"""
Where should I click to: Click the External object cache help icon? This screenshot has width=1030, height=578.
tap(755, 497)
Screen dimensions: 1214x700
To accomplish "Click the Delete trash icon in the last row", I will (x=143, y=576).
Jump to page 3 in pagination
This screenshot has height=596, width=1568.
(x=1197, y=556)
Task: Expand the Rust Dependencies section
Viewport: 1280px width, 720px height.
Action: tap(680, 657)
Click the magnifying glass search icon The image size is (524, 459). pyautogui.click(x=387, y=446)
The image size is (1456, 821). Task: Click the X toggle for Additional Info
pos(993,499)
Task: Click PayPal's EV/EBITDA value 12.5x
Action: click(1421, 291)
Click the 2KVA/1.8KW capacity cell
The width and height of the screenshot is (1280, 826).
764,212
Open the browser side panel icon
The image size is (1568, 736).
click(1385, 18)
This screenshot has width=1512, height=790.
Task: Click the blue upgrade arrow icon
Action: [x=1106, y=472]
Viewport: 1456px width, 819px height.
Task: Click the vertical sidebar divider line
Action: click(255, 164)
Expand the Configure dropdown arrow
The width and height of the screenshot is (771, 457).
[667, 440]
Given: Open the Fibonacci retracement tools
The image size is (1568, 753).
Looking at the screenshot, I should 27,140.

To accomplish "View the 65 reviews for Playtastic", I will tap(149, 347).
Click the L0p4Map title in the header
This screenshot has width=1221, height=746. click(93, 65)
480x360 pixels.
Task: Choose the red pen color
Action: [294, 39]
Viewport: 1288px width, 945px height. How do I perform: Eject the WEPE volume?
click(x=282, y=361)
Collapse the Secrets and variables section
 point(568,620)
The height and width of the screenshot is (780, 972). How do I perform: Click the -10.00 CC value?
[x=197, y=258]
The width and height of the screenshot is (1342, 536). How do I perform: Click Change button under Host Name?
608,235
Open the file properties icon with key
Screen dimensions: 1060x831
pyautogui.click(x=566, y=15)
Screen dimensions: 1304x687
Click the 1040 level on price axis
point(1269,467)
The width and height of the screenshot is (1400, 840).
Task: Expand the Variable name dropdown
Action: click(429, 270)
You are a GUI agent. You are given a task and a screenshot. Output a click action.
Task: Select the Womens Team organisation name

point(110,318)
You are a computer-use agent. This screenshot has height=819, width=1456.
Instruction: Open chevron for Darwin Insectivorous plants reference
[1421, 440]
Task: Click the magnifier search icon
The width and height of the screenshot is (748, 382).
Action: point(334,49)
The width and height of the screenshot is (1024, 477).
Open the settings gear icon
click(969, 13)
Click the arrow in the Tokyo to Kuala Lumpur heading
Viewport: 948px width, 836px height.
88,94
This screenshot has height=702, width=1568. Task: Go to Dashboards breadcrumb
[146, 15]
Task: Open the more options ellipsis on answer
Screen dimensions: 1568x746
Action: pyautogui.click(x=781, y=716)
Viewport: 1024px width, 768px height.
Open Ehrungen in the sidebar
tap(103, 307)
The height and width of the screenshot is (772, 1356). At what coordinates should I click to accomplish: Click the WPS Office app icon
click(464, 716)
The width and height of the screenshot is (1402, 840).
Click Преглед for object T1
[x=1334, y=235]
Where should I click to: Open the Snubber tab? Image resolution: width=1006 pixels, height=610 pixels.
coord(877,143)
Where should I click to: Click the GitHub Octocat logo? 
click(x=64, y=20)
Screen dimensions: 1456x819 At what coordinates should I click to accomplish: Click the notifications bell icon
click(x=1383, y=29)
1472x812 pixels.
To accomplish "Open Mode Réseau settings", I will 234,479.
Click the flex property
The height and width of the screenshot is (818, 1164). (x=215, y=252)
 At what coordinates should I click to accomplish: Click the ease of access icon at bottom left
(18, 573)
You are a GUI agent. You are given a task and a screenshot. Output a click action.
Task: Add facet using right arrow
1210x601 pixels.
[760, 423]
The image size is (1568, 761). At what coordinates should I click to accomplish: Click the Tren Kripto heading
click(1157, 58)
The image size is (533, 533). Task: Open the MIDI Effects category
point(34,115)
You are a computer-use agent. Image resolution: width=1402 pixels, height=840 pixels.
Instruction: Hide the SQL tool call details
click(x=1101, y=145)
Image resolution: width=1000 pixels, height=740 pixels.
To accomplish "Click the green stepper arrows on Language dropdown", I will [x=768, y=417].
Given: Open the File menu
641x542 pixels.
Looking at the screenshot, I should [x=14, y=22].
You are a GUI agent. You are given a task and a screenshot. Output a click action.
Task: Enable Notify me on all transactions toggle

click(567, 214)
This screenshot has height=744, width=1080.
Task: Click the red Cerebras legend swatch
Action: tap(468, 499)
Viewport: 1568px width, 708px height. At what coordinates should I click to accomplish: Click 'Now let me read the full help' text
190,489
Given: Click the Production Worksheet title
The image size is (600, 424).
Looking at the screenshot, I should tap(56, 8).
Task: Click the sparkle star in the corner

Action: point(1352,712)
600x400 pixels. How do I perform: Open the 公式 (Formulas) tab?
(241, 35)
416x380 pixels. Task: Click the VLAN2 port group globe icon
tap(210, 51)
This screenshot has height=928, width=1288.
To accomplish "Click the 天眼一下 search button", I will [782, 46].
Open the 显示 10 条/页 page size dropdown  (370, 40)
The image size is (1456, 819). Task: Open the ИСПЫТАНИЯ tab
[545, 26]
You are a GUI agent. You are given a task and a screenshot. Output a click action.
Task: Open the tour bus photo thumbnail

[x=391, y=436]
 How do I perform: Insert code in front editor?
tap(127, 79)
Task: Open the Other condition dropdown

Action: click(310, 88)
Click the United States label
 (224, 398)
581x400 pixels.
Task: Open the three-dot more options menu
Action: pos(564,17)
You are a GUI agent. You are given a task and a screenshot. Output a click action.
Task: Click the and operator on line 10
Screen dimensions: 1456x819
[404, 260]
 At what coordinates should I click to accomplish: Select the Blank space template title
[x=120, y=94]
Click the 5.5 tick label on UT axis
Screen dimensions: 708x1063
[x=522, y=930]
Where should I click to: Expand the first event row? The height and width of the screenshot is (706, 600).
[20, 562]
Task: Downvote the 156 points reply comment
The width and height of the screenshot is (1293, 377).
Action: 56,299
"""
Your task » Please retype the listing above exactly as it appears, covering every line.

The completed task »
Where should I click to: Click the External object cache help icon? This screenshot has width=1030, height=578.
tap(755, 497)
Screen dimensions: 1214x700
To accomplish "Click the Delete trash icon in the last row", I will (x=143, y=576).
Jump to page 3 in pagination
This screenshot has height=596, width=1568.
(x=1197, y=556)
Task: Expand the Rust Dependencies section
Viewport: 1280px width, 720px height.
Action: tap(680, 657)
Click the magnifying glass search icon The image size is (524, 459). pyautogui.click(x=387, y=446)
The image size is (1456, 821). Task: Click the X toggle for Additional Info
pos(993,499)
Task: Click PayPal's EV/EBITDA value 12.5x
Action: click(1421, 291)
Click the 2KVA/1.8KW capacity cell
The width and height of the screenshot is (1280, 826).
764,212
Open the browser side panel icon
The image size is (1568, 736).
click(1385, 18)
This screenshot has width=1512, height=790.
Task: Click the blue upgrade arrow icon
Action: [x=1106, y=472]
Viewport: 1456px width, 819px height.
Task: Click the vertical sidebar divider line
Action: click(255, 164)
Expand the Configure dropdown arrow
The width and height of the screenshot is (771, 457).
[667, 440]
Given: Open the Fibonacci retracement tools
The image size is (1568, 753).
Looking at the screenshot, I should 27,140.

To accomplish "View the 65 reviews for Playtastic", I will tap(149, 347).
Click the L0p4Map title in the header
This screenshot has width=1221, height=746. click(93, 65)
480x360 pixels.
Task: Choose the red pen color
Action: [294, 39]
Viewport: 1288px width, 945px height. How do I perform: Eject the WEPE volume?
click(x=282, y=361)
Collapse the Secrets and variables section
 point(568,620)
The height and width of the screenshot is (780, 972). How do I perform: Click the -10.00 CC value?
[x=197, y=258]
The width and height of the screenshot is (1342, 536). How do I perform: Click Change button under Host Name?
608,235
Open the file properties icon with key
Screen dimensions: 1060x831
pyautogui.click(x=566, y=15)
Screen dimensions: 1304x687
Click the 1040 level on price axis
point(1269,467)
The width and height of the screenshot is (1400, 840).
Task: Expand the Variable name dropdown
Action: click(429, 270)
You are a GUI agent. You are given a task and a screenshot. Output a click action.
Task: Select the Womens Team organisation name

point(110,318)
You are a computer-use agent. This screenshot has height=819, width=1456.
Instruction: Open chevron for Darwin Insectivorous plants reference
[1421, 440]
Task: Click the magnifier search icon
The width and height of the screenshot is (748, 382).
Action: point(334,49)
The width and height of the screenshot is (1024, 477).
Open the settings gear icon
click(969, 13)
Click the arrow in the Tokyo to Kuala Lumpur heading
Viewport: 948px width, 836px height.
88,94
This screenshot has height=702, width=1568. Task: Go to Dashboards breadcrumb
[146, 15]
Task: Open the more options ellipsis on answer
Screen dimensions: 1568x746
Action: pyautogui.click(x=781, y=716)
Viewport: 1024px width, 768px height.
Open Ehrungen in the sidebar
tap(103, 307)
The height and width of the screenshot is (772, 1356). At what coordinates should I click to accomplish: Click the WPS Office app icon
click(464, 716)
The width and height of the screenshot is (1402, 840).
Click Преглед for object T1
[x=1334, y=235]
Where should I click to: Open the Snubber tab? Image resolution: width=1006 pixels, height=610 pixels.
coord(877,143)
Where should I click to: Click the GitHub Octocat logo? 
click(x=64, y=20)
Screen dimensions: 1456x819 At what coordinates should I click to accomplish: Click the notifications bell icon
click(x=1383, y=29)
1472x812 pixels.
To accomplish "Open Mode Réseau settings", I will 234,479.
Click the flex property
The height and width of the screenshot is (818, 1164). (x=215, y=252)
 At what coordinates should I click to accomplish: Click the ease of access icon at bottom left
(18, 573)
You are a GUI agent. You are given a task and a screenshot. Output a click action.
Task: Add facet using right arrow
1210x601 pixels.
[760, 423]
The image size is (1568, 761). At what coordinates should I click to accomplish: Click the Tren Kripto heading
click(1157, 58)
The image size is (533, 533). Task: Open the MIDI Effects category
point(34,115)
You are a computer-use agent. Image resolution: width=1402 pixels, height=840 pixels.
Instruction: Hide the SQL tool call details
click(x=1101, y=145)
Image resolution: width=1000 pixels, height=740 pixels.
To accomplish "Click the green stepper arrows on Language dropdown", I will [x=768, y=417].
Given: Open the File menu
641x542 pixels.
Looking at the screenshot, I should [x=14, y=22].
You are a GUI agent. You are given a task and a screenshot. Output a click action.
Task: Enable Notify me on all transactions toggle

click(567, 214)
This screenshot has height=744, width=1080.
Task: Click the red Cerebras legend swatch
Action: tap(468, 499)
Viewport: 1568px width, 708px height. At what coordinates should I click to accomplish: Click 'Now let me read the full help' text
190,489
Given: Click the Production Worksheet title
The image size is (600, 424).
Looking at the screenshot, I should tap(56, 8).
Task: Click the sparkle star in the corner

Action: point(1352,712)
600x400 pixels. How do I perform: Open the 公式 (Formulas) tab?
(241, 35)
416x380 pixels. Task: Click the VLAN2 port group globe icon
tap(210, 51)
This screenshot has height=928, width=1288.
To accomplish "Click the 天眼一下 search button", I will [782, 46].
Open the 显示 10 条/页 page size dropdown  (370, 40)
The image size is (1456, 819). Task: Open the ИСПЫТАНИЯ tab
[545, 26]
You are a GUI agent. You are given a task and a screenshot. Output a click action.
Task: Open the tour bus photo thumbnail

[x=391, y=436]
 How do I perform: Insert code in front editor?
tap(127, 79)
Task: Open the Other condition dropdown

Action: click(310, 88)
Click the United States label
 (224, 398)
581x400 pixels.
Task: Open the three-dot more options menu
Action: pos(564,17)
You are a GUI agent. You are given a task and a screenshot. Output a click action.
Task: Click the and operator on line 10
Screen dimensions: 1456x819
[404, 260]
 At what coordinates should I click to accomplish: Select the Blank space template title
[x=120, y=94]
Click the 5.5 tick label on UT axis
Screen dimensions: 708x1063
[x=522, y=930]
Where should I click to: Expand the first event row? The height and width of the screenshot is (706, 600).
[20, 562]
Task: Downvote the 156 points reply comment
The width and height of the screenshot is (1293, 377).
Action: 56,299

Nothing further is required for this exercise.